Monday 12 October 2015

Mahalaya - The Homecoming!

Well, it was going to be Devipaksha soon, and so I wanted something nostalgic to the core, something sentimental to its brim. So, I thought and thought, and thought, and then I did what I always do - rob my brother. This time, I robbed him to author the first ever guest post on my blog. So, here's to a happy 200th to myself, and an emotional, nostalgic  few minutes of reading journey to each of you...



Mahalaya, the homecoming

Srijan Sengupta



"যাও যাও গিরি আনিতে গৌরী, উমা নাকি বড় কেঁদেছে.. "


That’s a lot of ridiculousness to be packed into barely 9 words. Consider the people involved. Giri, the Mighty Himalaya himself, the Crown of the World, who should seriously be more concerned with bigger issues like global warming and environmental pollution, and making sure those puny humans foolishly trying to scale Mt Everest don’t get killed by a snowstorm. Gauri, the all-powerful, omnipotent, omniscient, omnipresent Mother Goddess, She with ten arms and some serious firepower, She who rides a mighty lion, armed with weapons from all Gods, She who faces Mahishasura, the brutal demon and single-handed destroyer of the combined Heavenly forces, just by herself with the cowering Gods peeking from behind, and She not only defeats the hapless demon in battle, it ends with Mahishasura trembling at her feet like a frightened puppy, asking for forgiveness.

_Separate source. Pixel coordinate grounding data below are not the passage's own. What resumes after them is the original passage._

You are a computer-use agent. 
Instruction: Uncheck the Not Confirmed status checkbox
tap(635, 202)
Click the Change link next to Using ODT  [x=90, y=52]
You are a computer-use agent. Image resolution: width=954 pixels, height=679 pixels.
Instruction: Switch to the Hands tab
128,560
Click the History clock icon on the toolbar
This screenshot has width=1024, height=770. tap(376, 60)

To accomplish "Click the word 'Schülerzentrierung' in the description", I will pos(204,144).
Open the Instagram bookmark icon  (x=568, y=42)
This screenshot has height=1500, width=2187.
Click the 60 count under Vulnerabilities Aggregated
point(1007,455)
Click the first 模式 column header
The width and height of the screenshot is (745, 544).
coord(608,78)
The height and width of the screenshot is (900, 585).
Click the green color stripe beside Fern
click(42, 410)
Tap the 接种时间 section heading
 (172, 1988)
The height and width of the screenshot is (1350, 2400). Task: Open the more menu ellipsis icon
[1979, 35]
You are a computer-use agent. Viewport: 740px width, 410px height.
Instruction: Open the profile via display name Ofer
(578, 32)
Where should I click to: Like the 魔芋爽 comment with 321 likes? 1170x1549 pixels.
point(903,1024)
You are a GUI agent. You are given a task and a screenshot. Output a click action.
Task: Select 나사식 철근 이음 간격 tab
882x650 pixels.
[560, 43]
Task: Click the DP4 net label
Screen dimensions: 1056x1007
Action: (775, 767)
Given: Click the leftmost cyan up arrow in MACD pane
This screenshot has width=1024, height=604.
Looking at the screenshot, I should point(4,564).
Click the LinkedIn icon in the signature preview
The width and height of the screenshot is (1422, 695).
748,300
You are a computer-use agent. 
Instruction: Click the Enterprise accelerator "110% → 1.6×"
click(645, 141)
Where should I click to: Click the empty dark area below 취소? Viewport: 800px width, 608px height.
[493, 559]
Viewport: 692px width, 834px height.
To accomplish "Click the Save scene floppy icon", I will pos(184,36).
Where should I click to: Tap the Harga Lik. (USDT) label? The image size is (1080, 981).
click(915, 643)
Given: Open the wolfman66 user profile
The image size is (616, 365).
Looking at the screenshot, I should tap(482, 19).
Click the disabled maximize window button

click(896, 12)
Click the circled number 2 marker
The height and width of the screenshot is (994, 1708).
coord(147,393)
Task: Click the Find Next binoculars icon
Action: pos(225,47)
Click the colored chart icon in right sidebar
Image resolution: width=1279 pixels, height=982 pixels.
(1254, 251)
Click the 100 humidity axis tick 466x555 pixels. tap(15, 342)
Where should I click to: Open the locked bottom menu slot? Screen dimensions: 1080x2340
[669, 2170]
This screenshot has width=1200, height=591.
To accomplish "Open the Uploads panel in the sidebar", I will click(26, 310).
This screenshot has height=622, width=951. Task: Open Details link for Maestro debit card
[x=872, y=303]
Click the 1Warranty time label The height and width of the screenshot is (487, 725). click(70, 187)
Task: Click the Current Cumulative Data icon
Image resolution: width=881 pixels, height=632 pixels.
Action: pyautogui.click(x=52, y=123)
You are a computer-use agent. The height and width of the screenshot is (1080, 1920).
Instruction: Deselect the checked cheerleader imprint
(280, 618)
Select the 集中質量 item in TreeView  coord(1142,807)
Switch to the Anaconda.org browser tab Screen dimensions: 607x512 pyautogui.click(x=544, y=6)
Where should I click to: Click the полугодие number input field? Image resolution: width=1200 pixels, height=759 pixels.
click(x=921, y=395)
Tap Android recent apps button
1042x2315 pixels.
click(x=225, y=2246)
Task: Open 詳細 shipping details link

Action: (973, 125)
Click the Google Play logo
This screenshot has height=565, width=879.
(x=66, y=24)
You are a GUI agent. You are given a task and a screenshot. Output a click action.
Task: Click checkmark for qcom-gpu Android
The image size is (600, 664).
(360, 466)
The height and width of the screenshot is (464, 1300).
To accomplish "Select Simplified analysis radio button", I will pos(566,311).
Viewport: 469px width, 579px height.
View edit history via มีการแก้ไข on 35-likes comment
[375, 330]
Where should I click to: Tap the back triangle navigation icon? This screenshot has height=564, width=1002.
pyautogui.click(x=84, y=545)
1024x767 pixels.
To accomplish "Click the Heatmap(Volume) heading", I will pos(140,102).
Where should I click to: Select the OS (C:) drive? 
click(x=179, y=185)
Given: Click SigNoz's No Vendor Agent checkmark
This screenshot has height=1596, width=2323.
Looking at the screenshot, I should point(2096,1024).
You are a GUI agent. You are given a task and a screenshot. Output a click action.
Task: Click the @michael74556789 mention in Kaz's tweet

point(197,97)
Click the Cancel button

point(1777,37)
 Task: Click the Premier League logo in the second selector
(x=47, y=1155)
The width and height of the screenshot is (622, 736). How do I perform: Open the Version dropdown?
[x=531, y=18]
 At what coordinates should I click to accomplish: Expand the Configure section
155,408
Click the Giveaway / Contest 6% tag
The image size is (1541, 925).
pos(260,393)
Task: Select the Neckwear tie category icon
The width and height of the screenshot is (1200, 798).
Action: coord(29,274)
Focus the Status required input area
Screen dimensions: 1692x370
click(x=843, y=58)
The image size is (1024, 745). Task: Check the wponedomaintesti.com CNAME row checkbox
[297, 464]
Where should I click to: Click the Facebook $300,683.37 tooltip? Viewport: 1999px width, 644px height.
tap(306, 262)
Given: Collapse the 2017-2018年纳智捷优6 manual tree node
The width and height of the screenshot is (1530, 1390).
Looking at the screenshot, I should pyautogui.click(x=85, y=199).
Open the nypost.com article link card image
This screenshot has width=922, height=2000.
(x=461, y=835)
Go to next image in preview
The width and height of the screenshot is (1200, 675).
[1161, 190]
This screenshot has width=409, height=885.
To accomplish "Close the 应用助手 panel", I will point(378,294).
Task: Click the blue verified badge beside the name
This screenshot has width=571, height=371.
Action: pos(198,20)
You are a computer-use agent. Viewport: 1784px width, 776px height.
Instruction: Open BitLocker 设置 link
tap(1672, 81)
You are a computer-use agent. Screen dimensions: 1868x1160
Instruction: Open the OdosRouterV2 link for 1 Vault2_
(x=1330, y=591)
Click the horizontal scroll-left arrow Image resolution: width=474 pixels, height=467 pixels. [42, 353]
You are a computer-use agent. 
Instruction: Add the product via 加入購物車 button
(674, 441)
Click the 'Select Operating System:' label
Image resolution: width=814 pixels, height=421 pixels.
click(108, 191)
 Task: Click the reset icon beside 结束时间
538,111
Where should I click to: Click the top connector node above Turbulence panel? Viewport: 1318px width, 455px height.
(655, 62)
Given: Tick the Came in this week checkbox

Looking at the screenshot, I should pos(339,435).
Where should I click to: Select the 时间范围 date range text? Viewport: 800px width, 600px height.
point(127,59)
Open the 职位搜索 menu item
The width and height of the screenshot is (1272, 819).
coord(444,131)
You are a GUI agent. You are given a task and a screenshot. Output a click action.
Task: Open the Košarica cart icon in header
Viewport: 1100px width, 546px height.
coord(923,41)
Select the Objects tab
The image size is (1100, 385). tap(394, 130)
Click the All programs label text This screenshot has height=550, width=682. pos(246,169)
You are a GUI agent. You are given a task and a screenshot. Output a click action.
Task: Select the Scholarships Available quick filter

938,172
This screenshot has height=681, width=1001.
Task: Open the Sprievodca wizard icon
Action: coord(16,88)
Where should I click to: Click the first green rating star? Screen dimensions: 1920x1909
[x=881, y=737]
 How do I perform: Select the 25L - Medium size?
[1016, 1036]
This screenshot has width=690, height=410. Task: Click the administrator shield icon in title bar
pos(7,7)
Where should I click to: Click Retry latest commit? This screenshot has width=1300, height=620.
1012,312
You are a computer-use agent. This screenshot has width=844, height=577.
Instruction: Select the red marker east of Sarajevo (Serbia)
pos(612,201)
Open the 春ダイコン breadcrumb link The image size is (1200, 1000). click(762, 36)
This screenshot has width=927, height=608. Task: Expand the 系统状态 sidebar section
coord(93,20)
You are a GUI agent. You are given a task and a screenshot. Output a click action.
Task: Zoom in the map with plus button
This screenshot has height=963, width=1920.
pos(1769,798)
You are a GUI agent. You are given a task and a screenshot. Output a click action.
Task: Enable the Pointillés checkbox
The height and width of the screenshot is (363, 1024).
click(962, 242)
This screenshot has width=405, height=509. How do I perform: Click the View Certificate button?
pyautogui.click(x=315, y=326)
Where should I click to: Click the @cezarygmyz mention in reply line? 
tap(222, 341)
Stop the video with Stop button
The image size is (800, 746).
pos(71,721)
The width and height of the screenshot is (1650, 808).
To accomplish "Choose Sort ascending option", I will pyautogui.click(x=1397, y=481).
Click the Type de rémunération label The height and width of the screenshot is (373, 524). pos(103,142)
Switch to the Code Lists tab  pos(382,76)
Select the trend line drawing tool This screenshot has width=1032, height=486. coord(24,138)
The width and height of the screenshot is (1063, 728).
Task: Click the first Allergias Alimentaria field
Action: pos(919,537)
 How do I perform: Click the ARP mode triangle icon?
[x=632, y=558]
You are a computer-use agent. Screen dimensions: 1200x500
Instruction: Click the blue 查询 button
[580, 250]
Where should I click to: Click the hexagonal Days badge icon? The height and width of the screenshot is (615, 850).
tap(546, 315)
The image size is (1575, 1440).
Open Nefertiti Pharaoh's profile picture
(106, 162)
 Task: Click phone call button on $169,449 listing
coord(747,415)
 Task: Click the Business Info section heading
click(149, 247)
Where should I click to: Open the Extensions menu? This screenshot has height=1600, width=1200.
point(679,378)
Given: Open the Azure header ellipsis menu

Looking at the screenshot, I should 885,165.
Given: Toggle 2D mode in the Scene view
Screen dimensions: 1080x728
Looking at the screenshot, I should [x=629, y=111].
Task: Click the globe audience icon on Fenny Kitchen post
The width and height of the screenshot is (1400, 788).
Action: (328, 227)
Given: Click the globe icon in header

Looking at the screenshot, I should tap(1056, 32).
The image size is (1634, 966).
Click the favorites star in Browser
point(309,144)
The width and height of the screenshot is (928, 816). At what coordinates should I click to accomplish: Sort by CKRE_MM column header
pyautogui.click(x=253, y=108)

And her husband is Shiva, fittingly also called Rudra, the most powerful of Gods, the Cosmic Dancer, the fearsome destroyer with an infamous temper.








And the singer casually, almost chidingly, asks Giri that he better go and fetch Gauri back to her parents’ home, maybe she is sad at her in-laws’, and feeling homesick. Imagine the temerity! And remember, the whole thing about Uma being homesick is just a speculation, emphasized by the qualifier ‘naki’ (maybe), and a rather tenuous speculation at that – who has ever heard of the mighty Mother Goddess, resplendent in her awesome power, feel an emotion as puny and as foolish as… homesickness?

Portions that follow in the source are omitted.